Extract from Robert K Dent
OLD AND NEW, BIRMINGHAM.
[The Charities of Birmingham.1879
In the year 1724 was erected, on the eastern side of the pleasant churchyard surrounding St. Philip's, the Blue Coat Charity School. The object of this excellent institution was to afford orphans, and the children of the poor, clothing, maintenance, a good elementary education, and religious instruction according to the principles of the Church of England. When first erected, as will be seen from Westley's Prospect of St. Philip's, it was but a small, plain and unpretend­ing building, compared with that of the present day. It was greatly enlarged and improved in 1794, (at an expense of £2,800), when the present stone front was added, but the northern angle did not receive its present stone facing until a later date. Although not pretending to any great degree of beauty, the building, says Mr. .Bates, "is remarkable for chasteness of style and pro­priety of arrangement; " and when seen from the churchyard, with an intervening screen of foliage, it is by no means out of harmony with its present surroundings. The only ornaments are two stone figures placed over the main entrance, of a boy and girl, " habited in the quaint costume of the school." These figures were executed in 1770 by Mr. Edward Grubb, (at that time a resident of this town*), the cost being defrayed by a volun­tary subscription. Of these works of a local sculptor, Hutton says "they are executed with a degree of excellence that a Roman statuary would not have blushed to own."
" This artificial family," says our historian, " consists of about two hundred scholars of both sexes, over which preside a governor and gover­ness, both single. Behind the apartments is a large area, appropriate for the amusement of the infant race, necessary as their food. Great de­corum is preserved in this little society, who are supported by annual contribution, and by collec­tions made after sermons twice a year.
" At fourteen, the children are removed into the commercial world, and often acquire an affluence that enables them to support that foundation which formerly supported them."

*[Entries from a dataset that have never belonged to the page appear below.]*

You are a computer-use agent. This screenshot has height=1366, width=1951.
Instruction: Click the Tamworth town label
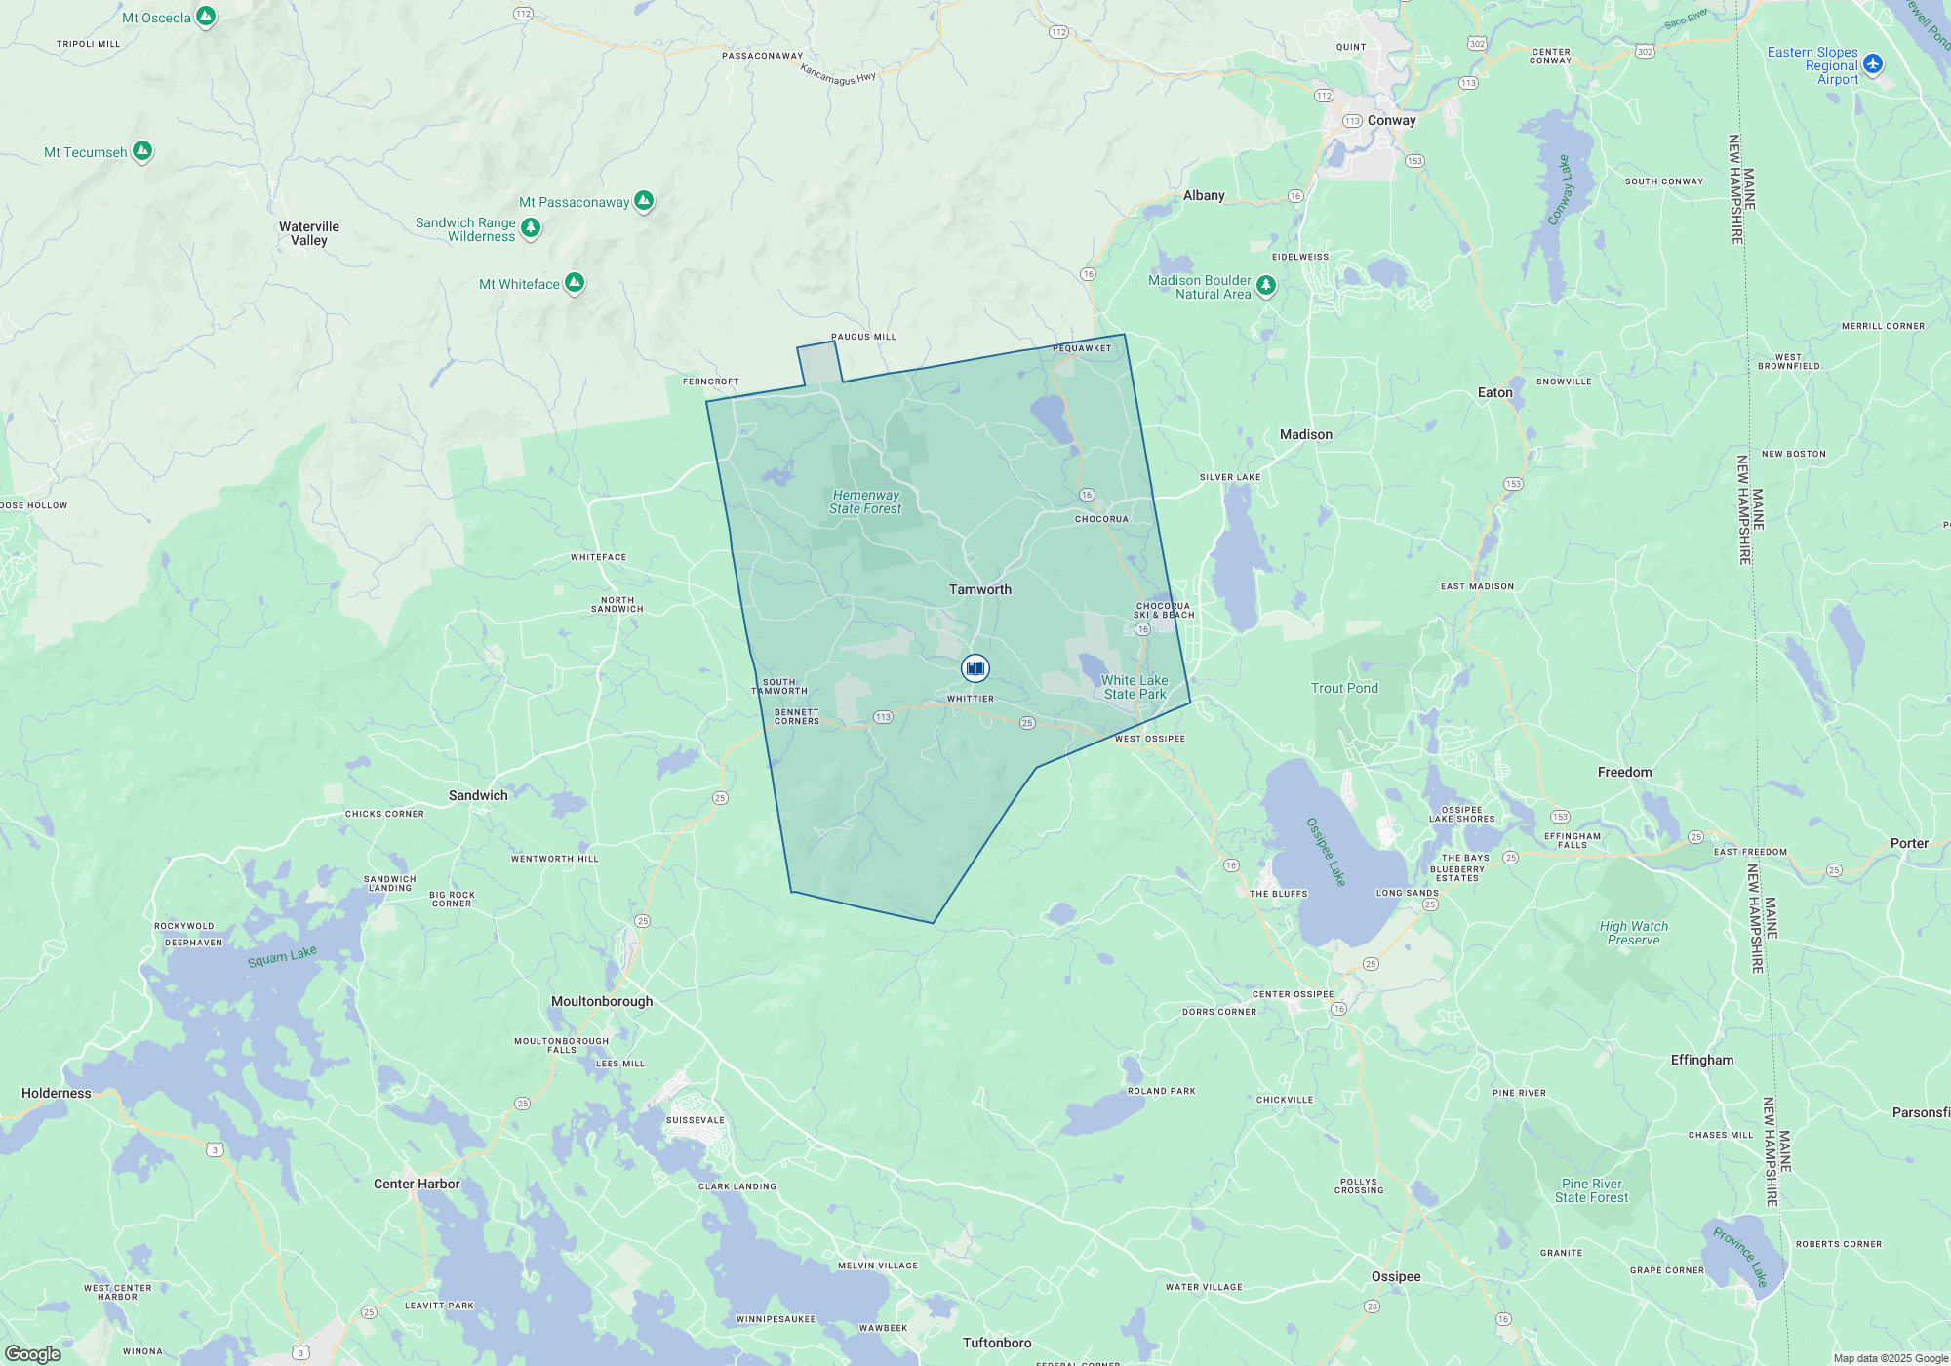(980, 589)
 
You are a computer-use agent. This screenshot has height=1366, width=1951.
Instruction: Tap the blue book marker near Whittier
(975, 668)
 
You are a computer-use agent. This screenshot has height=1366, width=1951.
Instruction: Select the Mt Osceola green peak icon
(206, 17)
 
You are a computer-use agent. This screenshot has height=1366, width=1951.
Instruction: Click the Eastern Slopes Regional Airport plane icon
(1872, 64)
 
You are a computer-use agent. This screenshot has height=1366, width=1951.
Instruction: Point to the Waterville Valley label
(309, 233)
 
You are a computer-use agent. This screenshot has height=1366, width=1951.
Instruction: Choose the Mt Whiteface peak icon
(575, 283)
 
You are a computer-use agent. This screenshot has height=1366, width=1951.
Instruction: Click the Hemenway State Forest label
(865, 502)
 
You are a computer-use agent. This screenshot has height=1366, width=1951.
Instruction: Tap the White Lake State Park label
(1135, 687)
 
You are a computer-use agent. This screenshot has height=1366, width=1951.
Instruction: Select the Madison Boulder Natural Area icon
(1266, 285)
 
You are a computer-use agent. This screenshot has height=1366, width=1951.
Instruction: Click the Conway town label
(1391, 120)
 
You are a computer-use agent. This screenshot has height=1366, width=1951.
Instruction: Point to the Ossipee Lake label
(1326, 852)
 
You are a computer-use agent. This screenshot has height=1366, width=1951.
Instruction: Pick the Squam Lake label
(282, 956)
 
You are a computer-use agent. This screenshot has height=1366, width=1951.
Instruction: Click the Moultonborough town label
(602, 1001)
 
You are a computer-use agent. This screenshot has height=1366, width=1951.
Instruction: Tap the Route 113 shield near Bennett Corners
(883, 717)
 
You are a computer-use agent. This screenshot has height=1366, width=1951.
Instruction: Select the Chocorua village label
(1101, 519)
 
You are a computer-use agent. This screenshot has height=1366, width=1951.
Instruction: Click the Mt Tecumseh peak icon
(142, 150)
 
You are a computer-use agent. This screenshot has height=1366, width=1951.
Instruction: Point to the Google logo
(32, 1354)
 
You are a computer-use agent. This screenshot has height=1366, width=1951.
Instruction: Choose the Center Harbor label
(417, 1184)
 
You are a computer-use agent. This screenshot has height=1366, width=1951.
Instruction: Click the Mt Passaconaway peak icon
(644, 201)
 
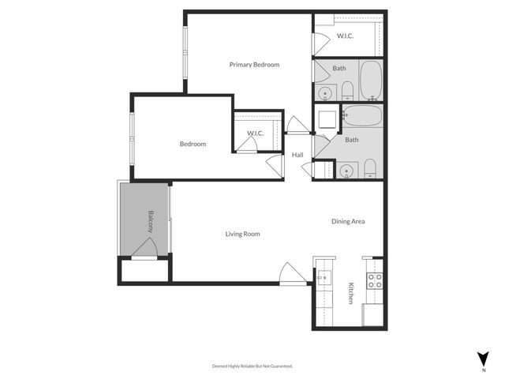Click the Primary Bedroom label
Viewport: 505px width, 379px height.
[x=254, y=65]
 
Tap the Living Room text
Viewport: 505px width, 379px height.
[x=242, y=234]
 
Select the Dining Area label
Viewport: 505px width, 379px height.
[x=347, y=221]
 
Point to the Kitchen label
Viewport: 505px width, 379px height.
[x=351, y=295]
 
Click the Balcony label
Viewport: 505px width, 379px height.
[x=151, y=220]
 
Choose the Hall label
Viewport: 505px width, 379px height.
[x=297, y=155]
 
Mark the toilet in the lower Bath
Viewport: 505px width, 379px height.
[x=368, y=168]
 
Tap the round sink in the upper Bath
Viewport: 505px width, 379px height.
[x=324, y=93]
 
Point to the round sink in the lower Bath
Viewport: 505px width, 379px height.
[x=345, y=170]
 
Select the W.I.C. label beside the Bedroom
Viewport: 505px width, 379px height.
[x=255, y=133]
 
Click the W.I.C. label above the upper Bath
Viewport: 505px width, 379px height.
[x=345, y=36]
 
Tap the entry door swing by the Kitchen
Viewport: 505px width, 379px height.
[x=294, y=273]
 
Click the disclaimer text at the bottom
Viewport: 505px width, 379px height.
[x=252, y=366]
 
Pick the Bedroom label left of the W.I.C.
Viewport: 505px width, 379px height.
[x=193, y=144]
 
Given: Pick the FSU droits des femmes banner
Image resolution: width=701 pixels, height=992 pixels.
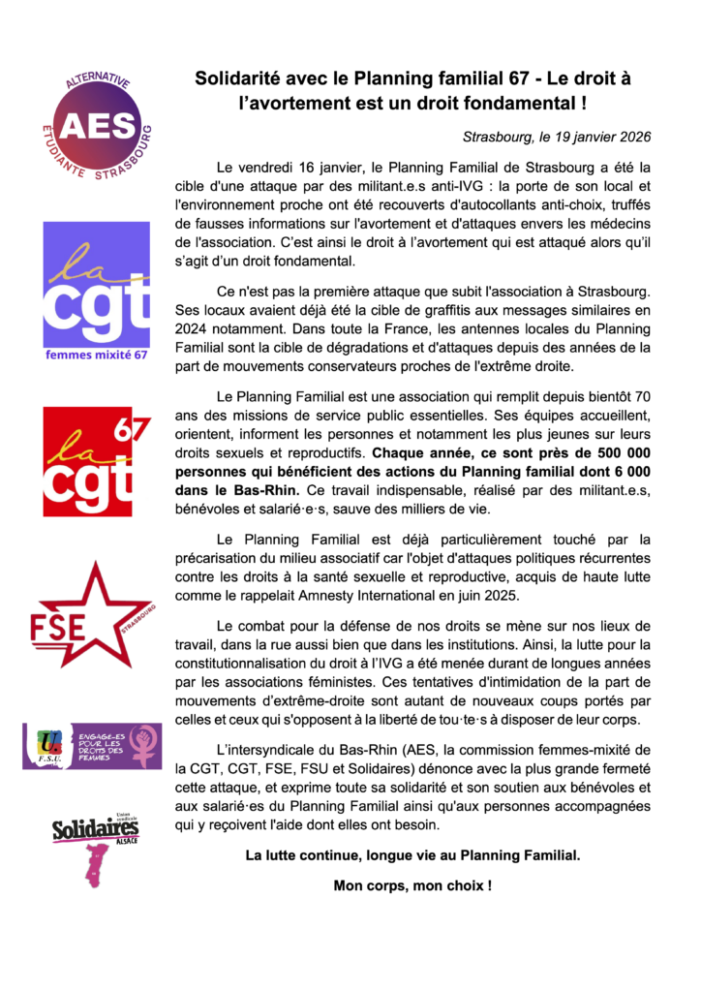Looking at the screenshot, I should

The children, (as indicated by the name of the institution), are clothed uniformly in blue; the dress of the boys recalling the prevailing costume of a century ago; their swallow-tailed coats, muffin caps, knee-breeches, and blue stockings, presenting an exceedingly quaint, old-world figure in the thronged streets of modern Birmingham. About twenty of the children are supported by a bequest made in 1690, by George Fentham, a mercer of the town. These are distinguished from the rest by being clothed in green instead of blue. The present annual income is. about £5,000.
" It is worthy of remark," says Hutton, " that those institutions which are immediately upheld by the temporary hand of the giver flourish in continual spring, and become real benefits to society; while those which enjoy a perpetual income, are often tinctured with supineness and dwindle into obscurity.